When a trucker discovers the body of a teenage girl by the side of the road, newly promoted detective Jay Swan (Aaron Penderson) is given the case as his first murder investigation. We quickly discover that the local police force is not too keen on Swan due to the fact that he is part of Australia’s indigenous population, and with the murdered girl from the same population, Swan discovers that his own people are also not as likely to help him since he now works for “the white man”.
Some recognizable faces pop up throughout, including Hugo Weaving as a cocky, menacing drugs investigator, and True Blood’s Ryan Kwanten as a nasty, racist hunter, but Penderson is put front and center throughout, and maintains our interest and sympathies throughout.
Shot beautifully in the scorched landscape of the Australian Outback, Mystery Road serves up a constantly convoluting plot that takes in everything from racial profiling, underage prostitution, drugs manufacturing, crooked cops and, most bizarrely, hyper intelligent wild dogs. With the whole movie told from Swan’s perspective, we’re constantly aware that there’s a lot going on that he – and therefore we – aren’t privy to, but writer/director Ivan Sen does a good job of both keeping us in the dark, while also keeping us guessing.
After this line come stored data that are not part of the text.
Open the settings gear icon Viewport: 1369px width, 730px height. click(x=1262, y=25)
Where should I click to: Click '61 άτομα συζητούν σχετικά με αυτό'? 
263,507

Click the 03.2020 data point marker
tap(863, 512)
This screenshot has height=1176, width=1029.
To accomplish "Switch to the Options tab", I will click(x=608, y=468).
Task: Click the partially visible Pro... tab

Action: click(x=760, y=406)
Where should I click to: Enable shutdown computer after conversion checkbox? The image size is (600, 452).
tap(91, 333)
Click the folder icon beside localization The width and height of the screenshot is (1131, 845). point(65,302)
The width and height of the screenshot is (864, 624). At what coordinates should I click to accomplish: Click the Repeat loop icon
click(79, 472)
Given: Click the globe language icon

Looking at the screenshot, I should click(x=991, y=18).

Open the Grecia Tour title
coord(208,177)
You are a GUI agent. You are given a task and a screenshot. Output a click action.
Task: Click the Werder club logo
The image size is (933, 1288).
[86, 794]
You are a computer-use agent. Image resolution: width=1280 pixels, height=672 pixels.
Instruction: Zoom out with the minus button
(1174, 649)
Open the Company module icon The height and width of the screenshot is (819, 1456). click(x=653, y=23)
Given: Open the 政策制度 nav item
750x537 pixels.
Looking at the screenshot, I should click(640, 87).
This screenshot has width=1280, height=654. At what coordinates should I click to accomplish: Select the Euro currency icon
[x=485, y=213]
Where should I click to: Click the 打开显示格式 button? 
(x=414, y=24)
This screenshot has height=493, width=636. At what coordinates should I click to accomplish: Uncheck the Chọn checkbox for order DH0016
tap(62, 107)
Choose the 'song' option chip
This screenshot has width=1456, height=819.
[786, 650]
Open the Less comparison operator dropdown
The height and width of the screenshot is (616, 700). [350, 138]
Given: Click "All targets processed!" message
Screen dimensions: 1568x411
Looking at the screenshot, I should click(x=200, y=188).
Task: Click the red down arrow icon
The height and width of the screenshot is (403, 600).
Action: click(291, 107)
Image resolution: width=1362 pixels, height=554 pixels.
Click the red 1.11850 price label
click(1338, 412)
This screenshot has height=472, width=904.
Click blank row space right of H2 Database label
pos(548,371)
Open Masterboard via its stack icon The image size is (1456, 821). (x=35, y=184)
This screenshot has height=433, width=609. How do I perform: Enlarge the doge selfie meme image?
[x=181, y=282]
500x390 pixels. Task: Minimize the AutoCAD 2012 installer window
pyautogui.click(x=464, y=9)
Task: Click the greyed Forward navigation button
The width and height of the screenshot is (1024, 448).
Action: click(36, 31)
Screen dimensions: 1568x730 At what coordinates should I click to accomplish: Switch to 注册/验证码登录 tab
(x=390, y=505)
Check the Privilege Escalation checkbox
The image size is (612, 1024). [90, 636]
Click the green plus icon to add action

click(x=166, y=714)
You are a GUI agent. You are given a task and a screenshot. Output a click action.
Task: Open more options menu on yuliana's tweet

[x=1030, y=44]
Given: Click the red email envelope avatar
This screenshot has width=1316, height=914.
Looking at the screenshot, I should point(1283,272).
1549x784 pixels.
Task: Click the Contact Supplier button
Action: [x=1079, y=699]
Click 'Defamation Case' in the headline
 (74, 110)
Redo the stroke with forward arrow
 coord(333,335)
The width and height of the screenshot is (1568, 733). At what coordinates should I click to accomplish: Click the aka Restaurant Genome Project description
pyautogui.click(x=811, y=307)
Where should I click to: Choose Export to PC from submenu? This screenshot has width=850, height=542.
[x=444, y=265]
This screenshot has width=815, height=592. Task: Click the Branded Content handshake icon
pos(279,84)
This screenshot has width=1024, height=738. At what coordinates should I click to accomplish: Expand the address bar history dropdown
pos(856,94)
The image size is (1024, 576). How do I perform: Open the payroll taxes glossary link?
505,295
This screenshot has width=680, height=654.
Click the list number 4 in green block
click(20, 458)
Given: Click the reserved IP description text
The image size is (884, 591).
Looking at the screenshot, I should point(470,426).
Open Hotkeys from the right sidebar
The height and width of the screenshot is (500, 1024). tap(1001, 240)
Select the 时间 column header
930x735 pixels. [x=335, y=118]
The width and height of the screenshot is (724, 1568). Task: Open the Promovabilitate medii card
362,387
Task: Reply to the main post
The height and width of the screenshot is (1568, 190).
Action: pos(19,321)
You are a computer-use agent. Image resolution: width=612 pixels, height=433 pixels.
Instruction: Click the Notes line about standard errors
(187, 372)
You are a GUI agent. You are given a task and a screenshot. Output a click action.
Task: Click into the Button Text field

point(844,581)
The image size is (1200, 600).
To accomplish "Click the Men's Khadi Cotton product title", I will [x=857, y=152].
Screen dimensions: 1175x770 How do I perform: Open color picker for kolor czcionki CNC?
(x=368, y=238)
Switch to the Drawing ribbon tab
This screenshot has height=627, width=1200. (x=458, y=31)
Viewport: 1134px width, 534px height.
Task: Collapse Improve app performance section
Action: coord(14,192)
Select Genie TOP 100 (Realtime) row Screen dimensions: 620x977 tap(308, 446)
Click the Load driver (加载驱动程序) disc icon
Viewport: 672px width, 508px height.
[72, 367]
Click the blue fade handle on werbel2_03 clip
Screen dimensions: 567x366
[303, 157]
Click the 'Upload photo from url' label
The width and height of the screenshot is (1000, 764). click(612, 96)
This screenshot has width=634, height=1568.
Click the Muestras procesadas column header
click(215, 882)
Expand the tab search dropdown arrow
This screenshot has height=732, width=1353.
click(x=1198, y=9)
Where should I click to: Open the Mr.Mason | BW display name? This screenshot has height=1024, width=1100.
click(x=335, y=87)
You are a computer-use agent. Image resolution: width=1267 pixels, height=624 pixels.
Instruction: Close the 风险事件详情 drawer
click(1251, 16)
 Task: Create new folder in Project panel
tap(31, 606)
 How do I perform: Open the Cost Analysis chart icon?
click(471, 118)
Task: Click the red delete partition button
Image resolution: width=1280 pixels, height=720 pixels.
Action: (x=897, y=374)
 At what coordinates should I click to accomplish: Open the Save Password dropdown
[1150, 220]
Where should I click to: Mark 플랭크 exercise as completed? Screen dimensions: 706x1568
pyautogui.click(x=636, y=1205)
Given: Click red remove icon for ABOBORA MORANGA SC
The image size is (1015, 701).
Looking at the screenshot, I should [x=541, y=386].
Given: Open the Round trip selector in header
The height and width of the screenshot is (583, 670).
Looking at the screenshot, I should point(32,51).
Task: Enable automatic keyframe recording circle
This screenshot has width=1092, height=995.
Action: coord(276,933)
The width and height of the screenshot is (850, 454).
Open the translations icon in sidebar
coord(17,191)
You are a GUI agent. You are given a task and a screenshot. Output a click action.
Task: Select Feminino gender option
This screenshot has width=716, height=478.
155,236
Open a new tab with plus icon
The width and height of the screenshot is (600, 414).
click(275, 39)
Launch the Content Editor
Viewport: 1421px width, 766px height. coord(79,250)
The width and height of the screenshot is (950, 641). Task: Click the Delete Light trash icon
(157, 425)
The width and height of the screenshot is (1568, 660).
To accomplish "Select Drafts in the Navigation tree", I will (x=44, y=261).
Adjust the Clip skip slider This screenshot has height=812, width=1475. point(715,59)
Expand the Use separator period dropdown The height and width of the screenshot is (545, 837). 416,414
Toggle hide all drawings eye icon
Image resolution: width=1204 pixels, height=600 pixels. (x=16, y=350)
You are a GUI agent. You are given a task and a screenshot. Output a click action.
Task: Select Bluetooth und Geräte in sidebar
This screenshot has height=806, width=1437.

What he’s less successful is how the plot moves forward, with one deus ex machina after another, as Swan spends most of the movie accidentally stumbling over vital evidence. He needs to find the murdered girl’s phone? A random kid just walks up and gives it to him. He thinks some of his fellow cops are up to no good? He parks outside a barn at just the right time to see them doing some shady dealings. Stuff like this keeps happening throughout, and it takes some of the tension and intelligence out of what in some places feels like a Chinatown-like labyrinthine plot. Plus that stuff with the super smart dogs is never explained, like there’s a horror movie happening all the time, but just off screen.
A pretty decent detective thriller mixed with some western elements, but Mystery Road just doesn’t have the IQ to back it up properly.